A maior das invenções humanas foi a lei. Sem ela não haveria civilizações, mas, apesar disso, uma parte da humanidade parece desejar ardentemente o retorno a um mundo sem leis, ou seja, ao caos. Recentemente, um cidadão, recém-emancipado pelas redes sociais, indagou-me, desafiador: Por que preciso cumprir a lei?
A fadiga às vezes domina-me o espírito ao ver as bobagens que andam por aí e pensei em apenas informar ao meu interlocutor que o Estado, que possui a prerrogativa de fazer, julgar e executar a lei, detém o poder de polícia e que só isso já explicaria por que ele precisa cumprir a lei. Mas fui adiante e tentei lhe fazer ver que a evolução humana que, já sabemos, não segue em linha reta, pelo contrário, tem avanços e retrocessos ao longo dos séculos, não pode prescindir do mais importante instrumento civilizatório criado pelo homem: a lei.
Nada se pode construir, quando não existe um código de regras que orientem a comunidade e que impeçam, no dizer de Thomas Hobbes, que “o homem se torne o lobo do homem”. A lei é a maior invenção humana e sem ela ainda seríamos neandertais.
O que buscava o profeta Moisés quando, em meio ao caos em que se encontrava seu povo, subiu ao Monte Sinai para orar ao seu Deus?

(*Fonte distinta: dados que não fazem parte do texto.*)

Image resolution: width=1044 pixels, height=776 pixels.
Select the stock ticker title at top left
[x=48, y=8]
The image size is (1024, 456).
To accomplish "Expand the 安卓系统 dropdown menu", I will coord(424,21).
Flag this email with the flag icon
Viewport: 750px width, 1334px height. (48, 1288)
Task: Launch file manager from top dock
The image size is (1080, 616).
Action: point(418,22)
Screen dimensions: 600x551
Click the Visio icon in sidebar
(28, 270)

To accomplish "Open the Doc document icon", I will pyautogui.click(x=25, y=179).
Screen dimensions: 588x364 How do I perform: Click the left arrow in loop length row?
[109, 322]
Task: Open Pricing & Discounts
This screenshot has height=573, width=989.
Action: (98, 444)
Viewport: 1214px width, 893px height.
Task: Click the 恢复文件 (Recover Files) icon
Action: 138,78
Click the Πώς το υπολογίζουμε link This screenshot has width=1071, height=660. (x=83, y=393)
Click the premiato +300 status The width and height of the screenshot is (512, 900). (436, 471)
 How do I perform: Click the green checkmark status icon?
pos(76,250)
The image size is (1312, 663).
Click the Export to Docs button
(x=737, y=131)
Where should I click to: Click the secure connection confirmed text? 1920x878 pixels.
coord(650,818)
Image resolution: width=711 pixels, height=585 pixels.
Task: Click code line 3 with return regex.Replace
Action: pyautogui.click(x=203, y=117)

Buscava leis, leis que pudessem limitar o homem, que desse limites aos homens e mulheres do seu povo. E Deus lhe deu as tábuas da lei, com as quais vai fundar uma nação.
Muito antes dele, em 1750 a.C., o rei babilônico Hamurabi criou um código para governar a Mesopotâmia e, desde então, as civilizações foram criadas sob o manto protetor das leis. E ainda hoje as civilizações mais avançadas estão abrigadas sob esse manto, que se constitui num código de leis, não mais dado por Deus, mas pelo povo e que se chama Constituição. Meu interlocutor não ficou satisfeito: Se é assim, por que dividir o poder?
Lembro-lhe, então, do rei Salomão, que concentrava todo o poder, e das duas mulheres que a ele se apresentam dizendo, cada uma, ser mãe de uma mesma criança e pedindo sua deliberação. Salomão desembainha sua espada e decreta que vai cortar a criança ao meio e dar metade a cada uma. Uma das mulheres prefere então que o rei dê seu filho à outra, mas não o mate. E então ele dá a criança a mulher que renunciou ao filho. Salomão faz a lei, julga e ele mesmo executa. Mas, imagine o leitor, qual seria o final da história bíblica se nenhuma das mulheres renunciasse a criança.
É assim, quanto se concentra o poder na mão de um só homem ou de uma só instituição, não há ninguém para ponderar, para propor uma decisão mais razoável, para contrariar a vontade do todo-poderoso, para impedir que uma criança seja cortada ao meio. É preciso dividir o poder, para que o poder limite o poder, diria Montesquieu. E assim, dividido, o poder nunca será total, será independente, mas terá que buscar a harmonia.